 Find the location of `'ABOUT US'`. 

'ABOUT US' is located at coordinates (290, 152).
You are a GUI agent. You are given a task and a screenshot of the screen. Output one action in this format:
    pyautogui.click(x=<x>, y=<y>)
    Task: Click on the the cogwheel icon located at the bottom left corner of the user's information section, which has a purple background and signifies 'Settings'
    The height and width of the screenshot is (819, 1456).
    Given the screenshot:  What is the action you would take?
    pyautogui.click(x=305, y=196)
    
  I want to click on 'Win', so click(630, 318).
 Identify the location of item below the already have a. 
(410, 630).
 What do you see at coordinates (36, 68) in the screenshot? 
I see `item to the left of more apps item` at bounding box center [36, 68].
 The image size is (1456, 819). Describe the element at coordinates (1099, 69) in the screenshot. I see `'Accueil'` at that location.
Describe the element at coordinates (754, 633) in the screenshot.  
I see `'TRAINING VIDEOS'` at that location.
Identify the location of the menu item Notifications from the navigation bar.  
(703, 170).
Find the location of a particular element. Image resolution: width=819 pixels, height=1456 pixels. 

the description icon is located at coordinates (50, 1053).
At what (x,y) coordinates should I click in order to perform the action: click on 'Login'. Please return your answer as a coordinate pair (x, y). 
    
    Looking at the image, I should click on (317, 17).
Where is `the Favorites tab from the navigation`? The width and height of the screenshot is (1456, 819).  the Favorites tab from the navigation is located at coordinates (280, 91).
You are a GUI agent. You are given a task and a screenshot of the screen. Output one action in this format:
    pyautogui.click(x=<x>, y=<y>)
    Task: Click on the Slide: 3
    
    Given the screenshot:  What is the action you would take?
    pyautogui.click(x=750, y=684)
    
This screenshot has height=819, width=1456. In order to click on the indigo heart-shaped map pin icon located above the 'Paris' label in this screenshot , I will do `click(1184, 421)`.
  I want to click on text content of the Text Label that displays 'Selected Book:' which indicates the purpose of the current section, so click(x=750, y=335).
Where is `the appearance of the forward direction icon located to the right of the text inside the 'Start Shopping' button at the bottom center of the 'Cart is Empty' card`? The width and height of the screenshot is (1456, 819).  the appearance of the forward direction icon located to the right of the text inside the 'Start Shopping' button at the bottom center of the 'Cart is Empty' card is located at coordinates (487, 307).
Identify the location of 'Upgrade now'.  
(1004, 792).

──────────

# [JOUW OPDRACHT]
Vervang in alle records "cogwheel" door "gear" en geef de regels verder ongewijzigd terug.

# [HET ANTWOORD]
 Find the location of `'ABOUT US'`. 

'ABOUT US' is located at coordinates (290, 152).
You are a GUI agent. You are given a task and a screenshot of the screen. Output one action in this format:
    pyautogui.click(x=<x>, y=<y>)
    Task: Click on the the gear icon located at the bottom left corner of the user's information section, which has a purple background and signifies 'Settings'
    The height and width of the screenshot is (819, 1456).
    Given the screenshot:  What is the action you would take?
    pyautogui.click(x=305, y=196)
    
  I want to click on 'Win', so click(630, 318).
 Identify the location of item below the already have a. 
(410, 630).
 What do you see at coordinates (36, 68) in the screenshot? 
I see `item to the left of more apps item` at bounding box center [36, 68].
 The image size is (1456, 819). Describe the element at coordinates (1099, 69) in the screenshot. I see `'Accueil'` at that location.
Describe the element at coordinates (754, 633) in the screenshot.  
I see `'TRAINING VIDEOS'` at that location.
Identify the location of the menu item Notifications from the navigation bar.  
(703, 170).
Find the location of a particular element. Image resolution: width=819 pixels, height=1456 pixels. 

the description icon is located at coordinates (50, 1053).
At what (x,y) coordinates should I click in order to perform the action: click on 'Login'. Please return your answer as a coordinate pair (x, y). 
    
    Looking at the image, I should click on (317, 17).
Where is `the Favorites tab from the navigation`? The width and height of the screenshot is (1456, 819).  the Favorites tab from the navigation is located at coordinates (280, 91).
You are a GUI agent. You are given a task and a screenshot of the screen. Output one action in this format:
    pyautogui.click(x=<x>, y=<y>)
    Task: Click on the Slide: 3
    
    Given the screenshot:  What is the action you would take?
    pyautogui.click(x=750, y=684)
    
This screenshot has height=819, width=1456. In order to click on the indigo heart-shaped map pin icon located above the 'Paris' label in this screenshot , I will do `click(1184, 421)`.
  I want to click on text content of the Text Label that displays 'Selected Book:' which indicates the purpose of the current section, so click(x=750, y=335).
Where is `the appearance of the forward direction icon located to the right of the text inside the 'Start Shopping' button at the bottom center of the 'Cart is Empty' card`? The width and height of the screenshot is (1456, 819).  the appearance of the forward direction icon located to the right of the text inside the 'Start Shopping' button at the bottom center of the 'Cart is Empty' card is located at coordinates (487, 307).
Identify the location of 'Upgrade now'.  
(1004, 792).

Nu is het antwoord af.